***** RECORD EXTRACTS *****

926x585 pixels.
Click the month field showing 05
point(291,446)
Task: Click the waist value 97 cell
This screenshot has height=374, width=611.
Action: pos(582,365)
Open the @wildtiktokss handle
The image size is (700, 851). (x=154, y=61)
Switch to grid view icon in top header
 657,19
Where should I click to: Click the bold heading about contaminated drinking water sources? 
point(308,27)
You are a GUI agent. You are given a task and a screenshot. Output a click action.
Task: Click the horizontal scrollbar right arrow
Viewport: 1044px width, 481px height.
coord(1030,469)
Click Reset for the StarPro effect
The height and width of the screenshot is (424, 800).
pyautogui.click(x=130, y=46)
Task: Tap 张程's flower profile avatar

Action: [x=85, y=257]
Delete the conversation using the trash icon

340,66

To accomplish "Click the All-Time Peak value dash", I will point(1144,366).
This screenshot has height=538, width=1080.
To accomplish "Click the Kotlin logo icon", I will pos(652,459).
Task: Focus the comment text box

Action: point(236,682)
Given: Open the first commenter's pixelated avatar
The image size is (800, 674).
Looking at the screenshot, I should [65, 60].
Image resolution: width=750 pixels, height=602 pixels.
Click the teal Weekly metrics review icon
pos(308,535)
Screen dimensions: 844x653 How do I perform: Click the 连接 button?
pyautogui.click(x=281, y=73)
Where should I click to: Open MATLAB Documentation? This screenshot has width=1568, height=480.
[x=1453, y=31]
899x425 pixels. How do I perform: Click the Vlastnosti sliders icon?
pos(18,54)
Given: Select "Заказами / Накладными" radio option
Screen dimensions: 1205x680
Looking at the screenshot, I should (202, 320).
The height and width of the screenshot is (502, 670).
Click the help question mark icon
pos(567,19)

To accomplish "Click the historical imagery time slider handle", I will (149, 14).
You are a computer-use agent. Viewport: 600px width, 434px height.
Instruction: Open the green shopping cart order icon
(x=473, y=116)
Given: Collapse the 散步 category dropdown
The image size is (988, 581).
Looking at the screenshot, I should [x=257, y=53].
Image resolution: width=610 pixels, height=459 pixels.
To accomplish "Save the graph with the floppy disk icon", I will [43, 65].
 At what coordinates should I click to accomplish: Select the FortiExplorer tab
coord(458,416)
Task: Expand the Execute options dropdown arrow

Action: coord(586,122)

*****

ACTION ITEM >>
Set down only the line containing "Image resolution: width=750" and the lines after it through the end, exactly as they appear above.

THE ANSWER >>
Image resolution: width=750 pixels, height=602 pixels.
Click the teal Weekly metrics review icon
pos(308,535)
Screen dimensions: 844x653 How do I perform: Click the 连接 button?
pyautogui.click(x=281, y=73)
Where should I click to: Open MATLAB Documentation? This screenshot has width=1568, height=480.
[x=1453, y=31]
899x425 pixels. How do I perform: Click the Vlastnosti sliders icon?
pos(18,54)
Given: Select "Заказами / Накладными" radio option
Screen dimensions: 1205x680
Looking at the screenshot, I should (202, 320).
The height and width of the screenshot is (502, 670).
Click the help question mark icon
pos(567,19)

To accomplish "Click the historical imagery time slider handle", I will (149, 14).
You are a computer-use agent. Viewport: 600px width, 434px height.
Instruction: Open the green shopping cart order icon
(x=473, y=116)
Given: Collapse the 散步 category dropdown
The image size is (988, 581).
Looking at the screenshot, I should [x=257, y=53].
Image resolution: width=610 pixels, height=459 pixels.
To accomplish "Save the graph with the floppy disk icon", I will [43, 65].
 At what coordinates should I click to accomplish: Select the FortiExplorer tab
coord(458,416)
Task: Expand the Execute options dropdown arrow

Action: coord(586,122)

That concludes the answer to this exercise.